▼

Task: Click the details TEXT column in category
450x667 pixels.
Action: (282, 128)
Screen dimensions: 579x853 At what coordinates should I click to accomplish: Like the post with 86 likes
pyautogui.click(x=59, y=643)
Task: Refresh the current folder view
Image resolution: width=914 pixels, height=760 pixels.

▲
▼

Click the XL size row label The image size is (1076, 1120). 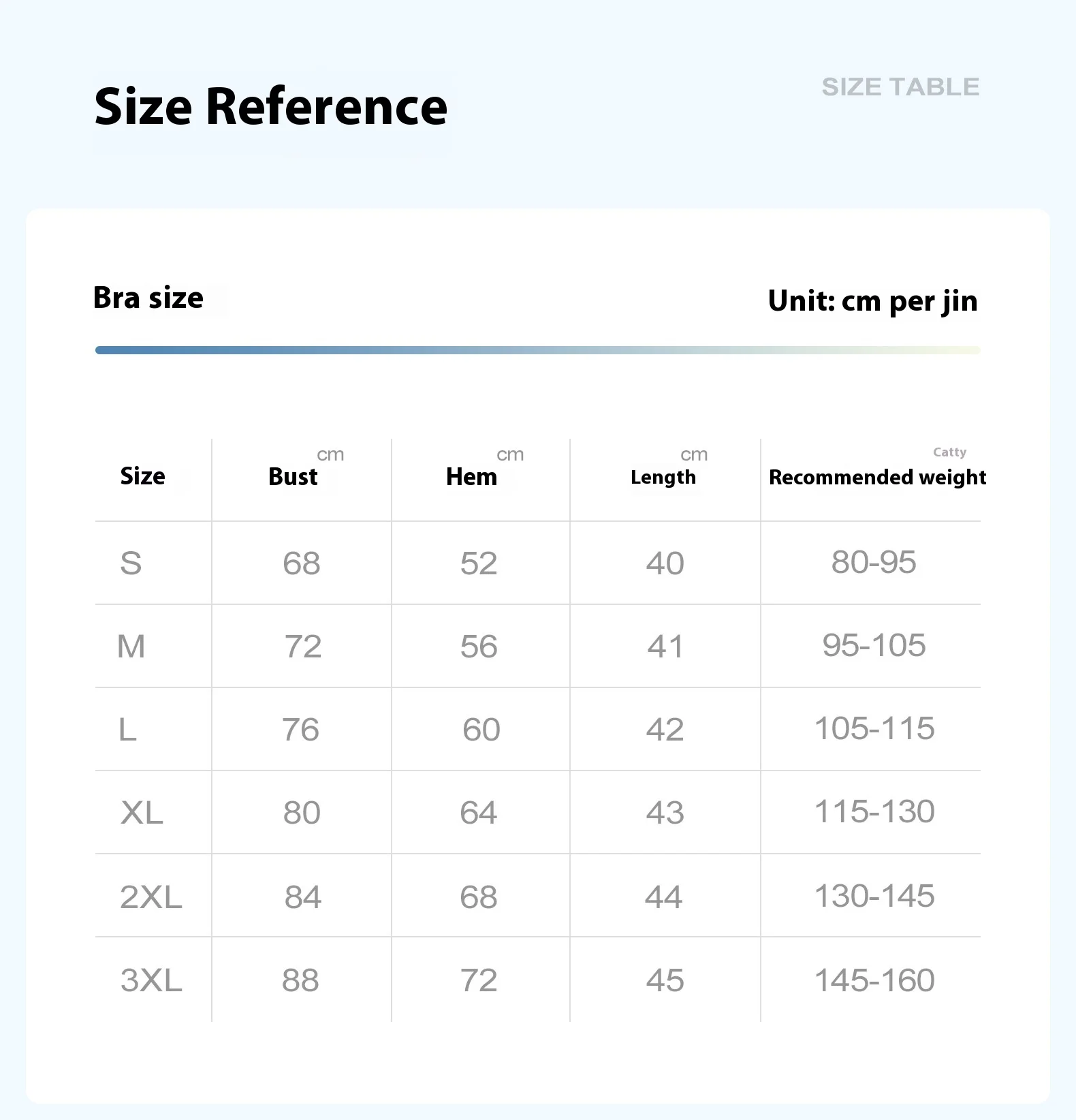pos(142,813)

▲
▼

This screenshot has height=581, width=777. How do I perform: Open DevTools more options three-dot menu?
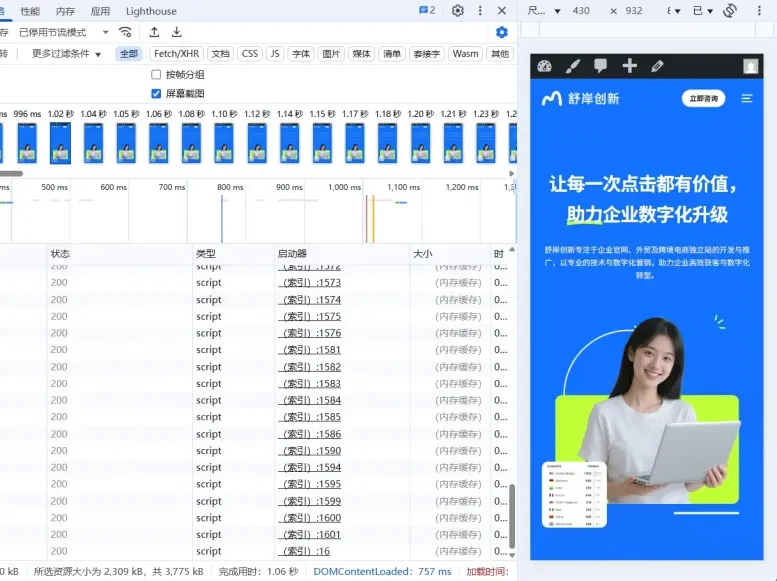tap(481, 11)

▲

**SET TASK**
Which lines in the entries contain the string "pixels"? Pick out each one and copy it in full.

**TASK ANSWER**
450x667 pixels.
Image resolution: width=914 pixels, height=760 pixels.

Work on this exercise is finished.